---- MATERIAL TO PROCESS

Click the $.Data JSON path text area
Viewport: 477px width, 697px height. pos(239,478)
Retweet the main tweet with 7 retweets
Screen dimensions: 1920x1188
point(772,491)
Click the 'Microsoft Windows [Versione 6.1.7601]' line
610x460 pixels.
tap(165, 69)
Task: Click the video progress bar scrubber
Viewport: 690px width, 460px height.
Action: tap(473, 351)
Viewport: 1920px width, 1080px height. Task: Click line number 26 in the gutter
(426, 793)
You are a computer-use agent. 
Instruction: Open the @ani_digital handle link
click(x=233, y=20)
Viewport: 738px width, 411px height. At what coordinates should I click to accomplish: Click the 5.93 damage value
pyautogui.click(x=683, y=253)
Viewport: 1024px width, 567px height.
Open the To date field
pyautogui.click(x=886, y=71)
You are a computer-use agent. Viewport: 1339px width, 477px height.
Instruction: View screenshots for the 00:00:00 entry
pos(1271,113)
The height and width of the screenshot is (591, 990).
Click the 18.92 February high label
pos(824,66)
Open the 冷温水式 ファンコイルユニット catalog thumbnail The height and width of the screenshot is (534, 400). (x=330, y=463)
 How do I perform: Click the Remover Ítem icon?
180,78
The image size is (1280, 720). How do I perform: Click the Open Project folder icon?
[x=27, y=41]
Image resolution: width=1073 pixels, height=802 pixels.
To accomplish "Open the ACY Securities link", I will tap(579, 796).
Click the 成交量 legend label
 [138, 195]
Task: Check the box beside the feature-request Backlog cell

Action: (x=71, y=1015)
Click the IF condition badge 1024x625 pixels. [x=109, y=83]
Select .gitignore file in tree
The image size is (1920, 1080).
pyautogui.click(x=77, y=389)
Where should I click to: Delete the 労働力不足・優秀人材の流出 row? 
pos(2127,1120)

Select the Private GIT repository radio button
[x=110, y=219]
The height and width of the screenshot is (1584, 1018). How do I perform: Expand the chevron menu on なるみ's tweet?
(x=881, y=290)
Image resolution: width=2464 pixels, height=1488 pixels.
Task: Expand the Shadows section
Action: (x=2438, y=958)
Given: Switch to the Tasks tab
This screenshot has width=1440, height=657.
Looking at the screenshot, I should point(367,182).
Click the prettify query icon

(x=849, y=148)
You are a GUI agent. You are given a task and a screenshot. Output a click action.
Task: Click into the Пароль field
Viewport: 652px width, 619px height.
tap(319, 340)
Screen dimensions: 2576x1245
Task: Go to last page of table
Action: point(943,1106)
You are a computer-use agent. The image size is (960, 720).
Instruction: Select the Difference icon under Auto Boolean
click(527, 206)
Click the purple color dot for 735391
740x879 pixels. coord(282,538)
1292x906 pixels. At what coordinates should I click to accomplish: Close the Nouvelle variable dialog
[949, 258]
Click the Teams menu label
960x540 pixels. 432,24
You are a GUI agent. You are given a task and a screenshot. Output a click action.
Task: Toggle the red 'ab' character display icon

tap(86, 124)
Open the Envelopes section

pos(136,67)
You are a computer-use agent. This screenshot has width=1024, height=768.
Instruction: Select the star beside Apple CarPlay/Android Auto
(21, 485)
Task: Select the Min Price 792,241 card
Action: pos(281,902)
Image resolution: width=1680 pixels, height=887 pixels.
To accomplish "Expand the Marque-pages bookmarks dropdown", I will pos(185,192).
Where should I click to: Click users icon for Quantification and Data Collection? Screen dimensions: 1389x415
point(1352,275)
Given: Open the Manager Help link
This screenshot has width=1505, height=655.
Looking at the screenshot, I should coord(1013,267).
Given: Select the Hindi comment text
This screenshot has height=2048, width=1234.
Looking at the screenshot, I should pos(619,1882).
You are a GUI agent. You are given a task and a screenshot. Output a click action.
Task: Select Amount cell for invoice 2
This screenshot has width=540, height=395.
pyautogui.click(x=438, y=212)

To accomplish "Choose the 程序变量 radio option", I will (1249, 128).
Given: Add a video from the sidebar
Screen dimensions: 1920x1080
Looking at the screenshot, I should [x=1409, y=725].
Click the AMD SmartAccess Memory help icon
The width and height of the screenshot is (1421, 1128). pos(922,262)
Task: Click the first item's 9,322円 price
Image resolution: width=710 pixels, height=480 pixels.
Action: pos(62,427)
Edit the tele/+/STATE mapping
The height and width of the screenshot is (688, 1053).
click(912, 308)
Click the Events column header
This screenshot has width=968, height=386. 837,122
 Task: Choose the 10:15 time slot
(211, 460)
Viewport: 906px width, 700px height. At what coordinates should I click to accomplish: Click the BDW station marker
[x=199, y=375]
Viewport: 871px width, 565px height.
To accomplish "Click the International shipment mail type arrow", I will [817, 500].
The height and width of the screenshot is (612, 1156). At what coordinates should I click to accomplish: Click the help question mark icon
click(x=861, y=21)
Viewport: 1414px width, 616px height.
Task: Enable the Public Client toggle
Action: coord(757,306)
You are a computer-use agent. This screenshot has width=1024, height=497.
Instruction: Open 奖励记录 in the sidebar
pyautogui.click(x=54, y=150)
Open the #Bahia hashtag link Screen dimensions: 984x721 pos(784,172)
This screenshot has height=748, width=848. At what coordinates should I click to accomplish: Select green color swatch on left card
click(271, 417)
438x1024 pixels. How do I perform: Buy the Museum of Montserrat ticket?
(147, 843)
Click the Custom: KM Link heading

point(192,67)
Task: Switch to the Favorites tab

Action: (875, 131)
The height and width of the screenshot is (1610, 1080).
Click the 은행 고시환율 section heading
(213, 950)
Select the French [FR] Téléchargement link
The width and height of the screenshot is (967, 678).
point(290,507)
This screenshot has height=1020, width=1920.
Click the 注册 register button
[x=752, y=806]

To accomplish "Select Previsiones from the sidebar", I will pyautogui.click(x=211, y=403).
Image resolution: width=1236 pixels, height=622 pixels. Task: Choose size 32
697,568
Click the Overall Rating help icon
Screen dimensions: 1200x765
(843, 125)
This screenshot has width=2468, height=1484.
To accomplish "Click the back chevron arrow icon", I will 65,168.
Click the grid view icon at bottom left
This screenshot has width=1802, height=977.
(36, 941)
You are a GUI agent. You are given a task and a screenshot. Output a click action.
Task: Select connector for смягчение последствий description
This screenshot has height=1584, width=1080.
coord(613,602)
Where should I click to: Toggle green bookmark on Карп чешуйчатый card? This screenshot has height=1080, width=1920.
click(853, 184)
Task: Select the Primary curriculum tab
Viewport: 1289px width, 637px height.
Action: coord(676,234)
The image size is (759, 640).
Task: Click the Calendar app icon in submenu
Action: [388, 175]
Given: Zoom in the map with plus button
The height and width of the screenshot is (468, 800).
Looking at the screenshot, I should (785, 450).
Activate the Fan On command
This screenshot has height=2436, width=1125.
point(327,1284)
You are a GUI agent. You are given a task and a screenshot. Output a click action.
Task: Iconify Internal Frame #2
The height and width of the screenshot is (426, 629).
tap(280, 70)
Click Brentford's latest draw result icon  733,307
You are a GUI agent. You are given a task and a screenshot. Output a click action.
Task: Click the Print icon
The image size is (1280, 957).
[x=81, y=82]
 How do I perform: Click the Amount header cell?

--------

Please identify every line of the material above that contains the string "Switch", and copy each such line. Case counts, so match only that exact capitalization.

EXERCISE RESPONSE:
Given: Switch to the Tasks tab
Task: Switch to the Favorites tab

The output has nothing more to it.